:: Excerpt to read ::
This week, the MS Society has called for the legalisation of cannabis for multiple sclerosis (MS) patients. In their report ‘Cannabis and MS. The role of cannabis in treating MS symptoms’, the MS Society explores the benefits of cannabinoids to those affected by pain and spasticity.
Last year, the MS Society revisited their stance on cannabis for medicinal use to better reflect the evidence, opinions and experiences of people with MS.
They conducted a survey of 3,994 people with MS to explore their attitudes and experiences of cannabis. They found that 22% of people surveyed had tried cannabis for medicinal purposes and 7% were still using it. 26% of people who had stopped taking cannabis, did so largely because of concerns over potential prosecution.
The MS Society now calls for all licensed treatments derived from cannabis to be made available to those who need them. They ask that Sativex, which is a medically licensed, cannabis derived treatment for spasticity, be available on the NHS.
They also recommend that people using cannabis to treat their MS symptoms, as a last resort, should not face prosecution, and that possession should not be a criminal offence.
The report states that the MS Society do not recommend that people smoke cannabis, and also caution that some people, particularly those with previous mental health problems, may have an adverse reaction to medicinal cannabis.
Amy Woolf, CEO of MS-UK, says in response to the news, ‘MS-UK welcomes the MS Society’s new stance and their approach of listening to the voices of people affected by MS. We will be interested to follow the progress made by the MS Society in the future on this very important subject.’

:: To do ::
Output everything in the MS Society cannabis article from "The MS Society now" down to "on the NHS.", copied word for word. The lines that come next have no connection to the MS Society cannabis article.

:: Data section ::
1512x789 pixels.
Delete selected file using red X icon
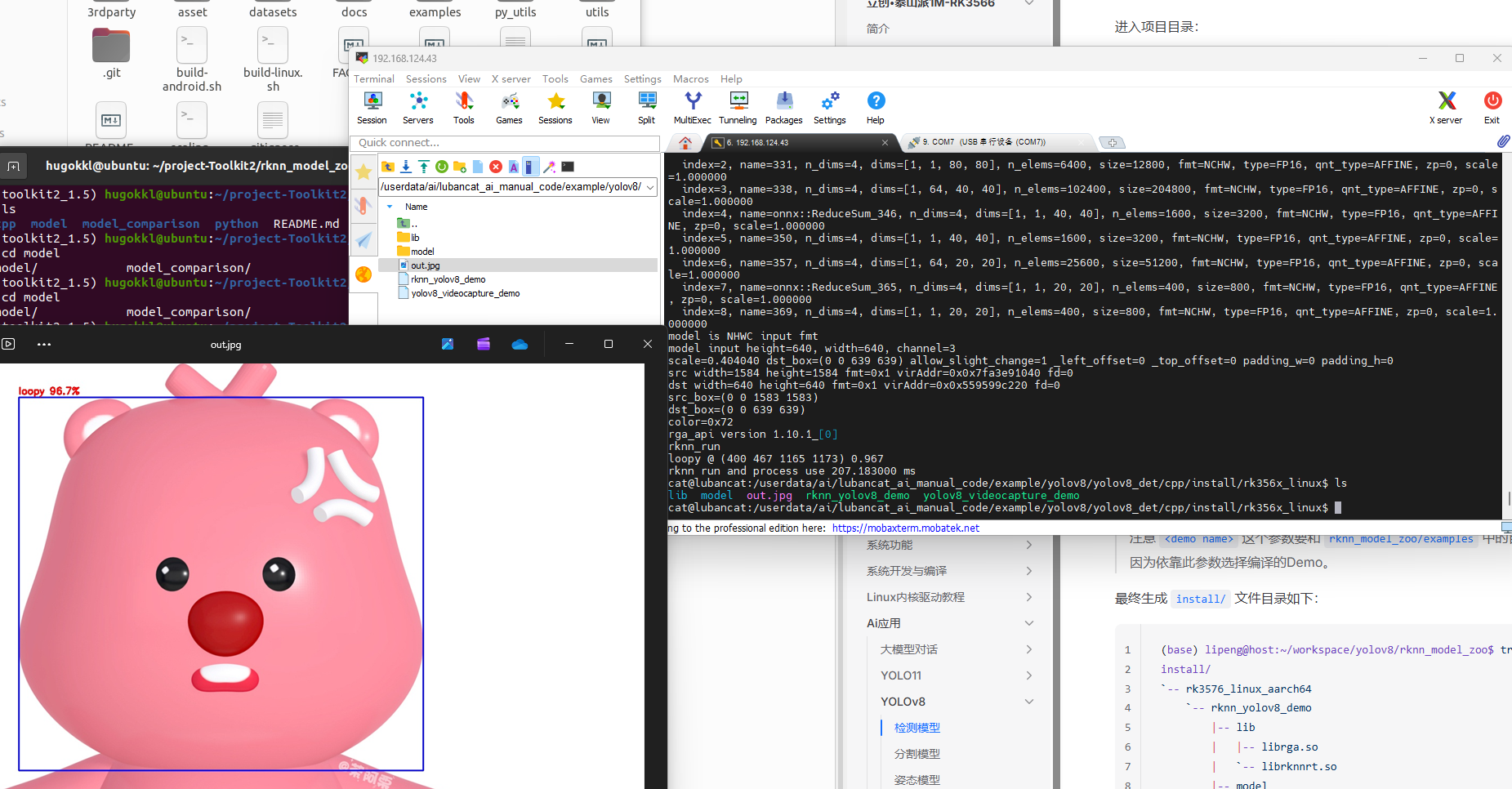(x=496, y=167)
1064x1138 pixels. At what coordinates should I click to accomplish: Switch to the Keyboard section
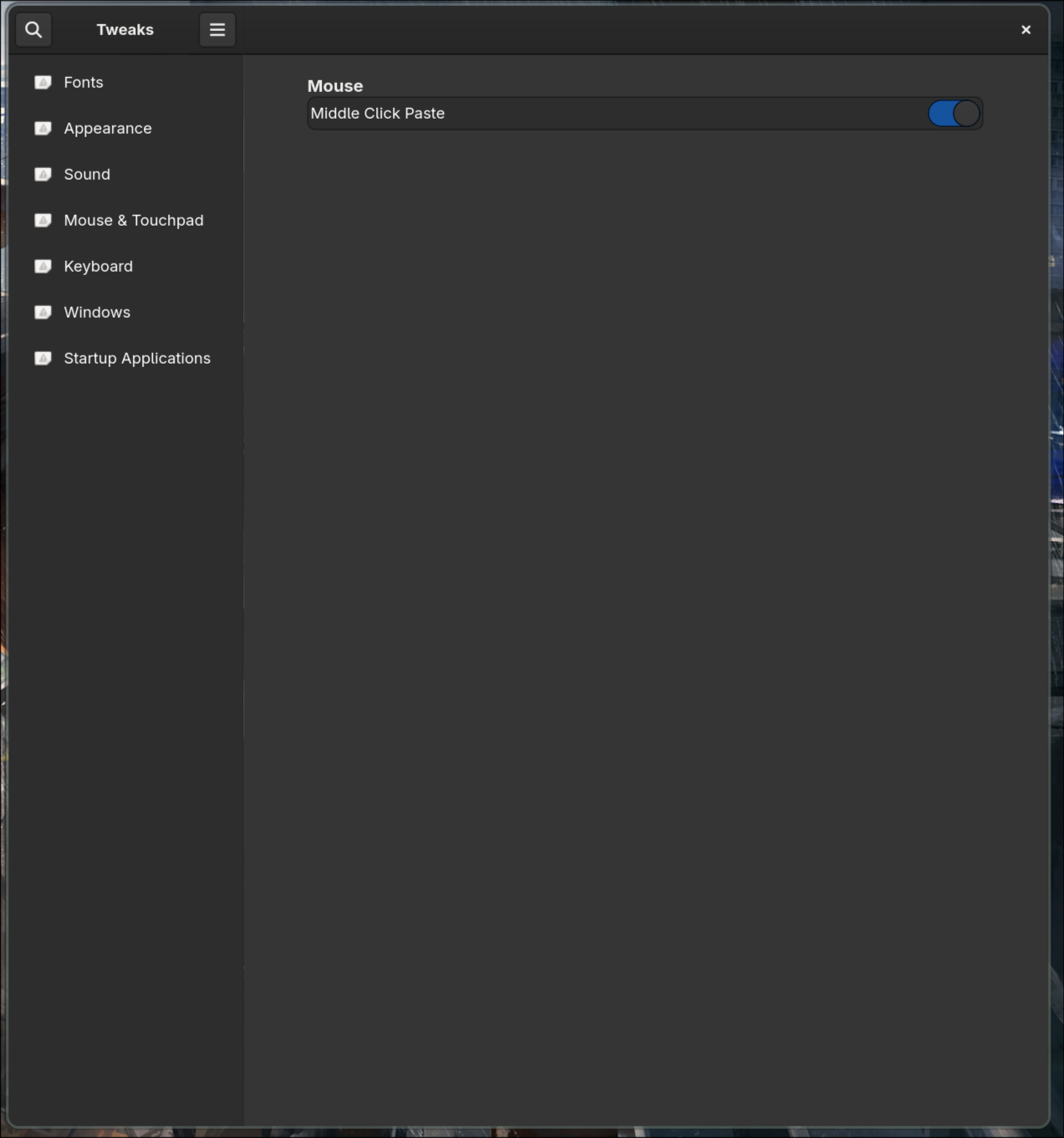pos(98,266)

:: Result ::
The MS Society now calls for all licensed treatments derived from cannabis to be made available to those who need them. They ask that Sativex, which is a medically licensed, cannabis derived treatment for spasticity, be available on the NHS.